*УСЛОВИЕ ЗАДАЧИ:* Перепишите дословно весь фрагмент о Пузатове и Ширялове.

*ТЕКСТ ДЛЯ ЧТЕНИЯ:*
━━━━━━━━━━━━━━━━━━━━━━━━━━━━━━

Но Пузатов сам не любит собственно обмана, обмана без нужды, без надежды на выгоду; не любит, между прочим, и потому, что в таком обмане выражается не солидный ум, занятый существенными интересами, а просто легкомыслие, лишенное всякой основательности. Ширялова же, у которого плутовство переходит всякие границы, он не одобряет больше потому, что уж тот ни войны, ни мира не разбирает, – то во время перемирия стрелять начнет, то даже по своим ударит. «Это, – говорит Пузатов, – словно жид какой: отца родного обманет. Право. Так вот в глаза и смотрит всякому. А ведь святошей прикидывается». Впрочем, и неодобрение Пузатова нельзя в этом случае принимать серьезно: в самую минуту его брани на Ширялова купец этот является к Антипу Антипычу в гости. Антип Антипыч не только очень любезно принимает его, не только внимательно слушает его рассказы о кутеже сына Сеньки, вынуждающем старика самого жениться, и о собственных плутовских штуках Ширялова, но в заключение еще сватает за него сестру свою, и тут же, без согласия и без ведома Марьи Антиповны, окончательно слаживает дело. Что его побудило к этому? Ответ высказывается в нескольких словах, произносимых им по уходе Ширялова. «Экой вор мужик-то», – сам с собою рассуждает Пузатов, подмигивая глазом: «Тонкая бестия! Ведь каким лазарем прикинется! Вишь ты, Сенька виноват!.. А уж что, брат, толковать: просто на старости блажь пришла… Что ж, мы с нашим удовольствием! Ничего, можно-с!.. Только, Парамон Ферапонтыч, насчет приданого-то кто кого обманет, – дело темное-с. Мы тоже с матушкой на свою руку охулки не положим»… Дело, стало быть, очень просто: представилась возможность выгодно сбыть сестру, – как же не воспользоваться случаем? Для сестры же тут доброе дело выходит: все-таки будет пристроена!..

━━━━━━━━━━━━━━━━━━━━━━━━━━━━━━

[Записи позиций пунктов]
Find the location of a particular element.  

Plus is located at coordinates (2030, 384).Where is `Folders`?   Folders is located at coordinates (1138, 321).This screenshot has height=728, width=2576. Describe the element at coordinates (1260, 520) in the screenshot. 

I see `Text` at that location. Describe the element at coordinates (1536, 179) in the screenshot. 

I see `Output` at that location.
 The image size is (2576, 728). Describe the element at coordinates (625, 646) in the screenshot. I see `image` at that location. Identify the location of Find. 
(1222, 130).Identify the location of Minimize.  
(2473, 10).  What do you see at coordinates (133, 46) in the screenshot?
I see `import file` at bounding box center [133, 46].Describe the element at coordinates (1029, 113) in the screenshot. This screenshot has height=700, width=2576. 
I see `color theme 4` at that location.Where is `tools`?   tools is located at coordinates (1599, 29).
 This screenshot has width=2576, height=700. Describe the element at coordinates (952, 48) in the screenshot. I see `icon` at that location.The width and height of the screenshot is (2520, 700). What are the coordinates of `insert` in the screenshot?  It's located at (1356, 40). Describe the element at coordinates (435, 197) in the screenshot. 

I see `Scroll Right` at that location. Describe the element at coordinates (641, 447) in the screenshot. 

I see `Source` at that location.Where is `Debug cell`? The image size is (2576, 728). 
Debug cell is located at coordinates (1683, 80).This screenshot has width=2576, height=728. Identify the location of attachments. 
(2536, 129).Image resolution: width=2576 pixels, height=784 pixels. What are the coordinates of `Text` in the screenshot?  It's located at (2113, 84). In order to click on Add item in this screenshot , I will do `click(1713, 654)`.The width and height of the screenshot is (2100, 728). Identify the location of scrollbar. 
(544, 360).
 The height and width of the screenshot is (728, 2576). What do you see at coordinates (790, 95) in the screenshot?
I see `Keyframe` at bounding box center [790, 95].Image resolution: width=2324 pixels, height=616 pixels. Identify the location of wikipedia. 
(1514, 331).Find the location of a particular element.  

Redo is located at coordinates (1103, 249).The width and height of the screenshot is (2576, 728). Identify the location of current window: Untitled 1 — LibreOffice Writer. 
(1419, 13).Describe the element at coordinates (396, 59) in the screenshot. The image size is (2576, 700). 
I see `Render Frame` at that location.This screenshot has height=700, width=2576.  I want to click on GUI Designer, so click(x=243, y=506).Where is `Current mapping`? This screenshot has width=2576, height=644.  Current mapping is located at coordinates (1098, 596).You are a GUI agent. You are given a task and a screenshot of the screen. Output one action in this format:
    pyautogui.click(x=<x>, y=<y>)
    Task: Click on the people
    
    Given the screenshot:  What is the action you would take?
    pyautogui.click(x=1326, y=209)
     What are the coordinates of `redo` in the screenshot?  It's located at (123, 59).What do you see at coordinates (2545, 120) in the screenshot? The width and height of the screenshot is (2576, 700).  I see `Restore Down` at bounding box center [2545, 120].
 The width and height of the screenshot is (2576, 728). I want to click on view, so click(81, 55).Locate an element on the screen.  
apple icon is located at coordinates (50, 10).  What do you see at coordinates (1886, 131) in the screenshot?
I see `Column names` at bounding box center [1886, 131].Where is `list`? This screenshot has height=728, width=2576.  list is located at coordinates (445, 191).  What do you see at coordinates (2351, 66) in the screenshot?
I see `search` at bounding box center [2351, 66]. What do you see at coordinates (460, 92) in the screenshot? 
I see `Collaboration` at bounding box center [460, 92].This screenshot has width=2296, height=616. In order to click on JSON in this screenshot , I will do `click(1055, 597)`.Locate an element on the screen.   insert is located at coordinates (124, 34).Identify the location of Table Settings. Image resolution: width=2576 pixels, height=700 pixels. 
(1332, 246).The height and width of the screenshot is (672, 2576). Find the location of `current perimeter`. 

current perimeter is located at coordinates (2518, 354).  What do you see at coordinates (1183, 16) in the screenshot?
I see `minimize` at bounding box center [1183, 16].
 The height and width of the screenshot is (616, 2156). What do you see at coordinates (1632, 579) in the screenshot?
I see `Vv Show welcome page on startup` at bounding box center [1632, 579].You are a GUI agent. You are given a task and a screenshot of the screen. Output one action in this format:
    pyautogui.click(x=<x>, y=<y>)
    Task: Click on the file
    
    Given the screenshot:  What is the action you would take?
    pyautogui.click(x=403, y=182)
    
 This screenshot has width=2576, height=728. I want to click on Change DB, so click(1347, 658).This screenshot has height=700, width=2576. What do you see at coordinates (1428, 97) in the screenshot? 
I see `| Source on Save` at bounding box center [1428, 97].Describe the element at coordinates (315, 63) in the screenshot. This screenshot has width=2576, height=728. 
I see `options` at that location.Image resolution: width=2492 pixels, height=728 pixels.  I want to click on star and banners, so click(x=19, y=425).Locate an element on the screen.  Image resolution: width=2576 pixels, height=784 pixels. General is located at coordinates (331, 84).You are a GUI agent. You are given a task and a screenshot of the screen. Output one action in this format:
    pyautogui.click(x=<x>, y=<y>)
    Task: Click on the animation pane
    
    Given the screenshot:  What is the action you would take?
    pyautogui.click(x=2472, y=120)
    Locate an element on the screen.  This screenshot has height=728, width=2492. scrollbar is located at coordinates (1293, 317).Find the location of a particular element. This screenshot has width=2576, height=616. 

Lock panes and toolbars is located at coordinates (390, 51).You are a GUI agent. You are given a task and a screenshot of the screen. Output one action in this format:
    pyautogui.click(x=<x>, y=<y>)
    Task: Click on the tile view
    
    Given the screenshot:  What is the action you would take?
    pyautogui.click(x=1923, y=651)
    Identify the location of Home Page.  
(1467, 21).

━━━━━━━━━━━━━━━━━━━━━━━━━━━━━━

*ОТВЕТ К ЗАДАЧЕ:*
Но Пузатов сам не любит собственно обмана, обмана без нужды, без надежды на выгоду; не любит, между прочим, и потому, что в таком обмане выражается не солидный ум, занятый существенными интересами, а просто легкомыслие, лишенное всякой основательности. Ширялова же, у которого плутовство переходит всякие границы, он не одобряет больше потому, что уж тот ни войны, ни мира не разбирает, – то во время перемирия стрелять начнет, то даже по своим ударит. «Это, – говорит Пузатов, – словно жид какой: отца родного обманет. Право. Так вот в глаза и смотрит всякому. А ведь святошей прикидывается». Впрочем, и неодобрение Пузатова нельзя в этом случае принимать серьезно: в самую минуту его брани на Ширялова купец этот является к Антипу Антипычу в гости. Антип Антипыч не только очень любезно принимает его, не только внимательно слушает его рассказы о кутеже сына Сеньки, вынуждающем старика самого жениться, и о собственных плутовских штуках Ширялова, но в заключение еще сватает за него сестру свою, и тут же, без согласия и без ведома Марьи Антиповны, окончательно слаживает дело. Что его побудило к этому? Ответ высказывается в нескольких словах, произносимых им по уходе Ширялова. «Экой вор мужик-то», – сам с собою рассуждает Пузатов, подмигивая глазом: «Тонкая бестия! Ведь каким лазарем прикинется! Вишь ты, Сенька виноват!.. А уж что, брат, толковать: просто на старости блажь пришла… Что ж, мы с нашим удовольствием! Ничего, можно-с!.. Только, Парамон Ферапонтыч, насчет приданого-то кто кого обманет, – дело темное-с. Мы тоже с матушкой на свою руку охулки не положим»… Дело, стало быть, очень просто: представилась возможность выгодно сбыть сестру, – как же не воспользоваться случаем? Для сестры же тут доброе дело выходит: все-таки будет пристроена!..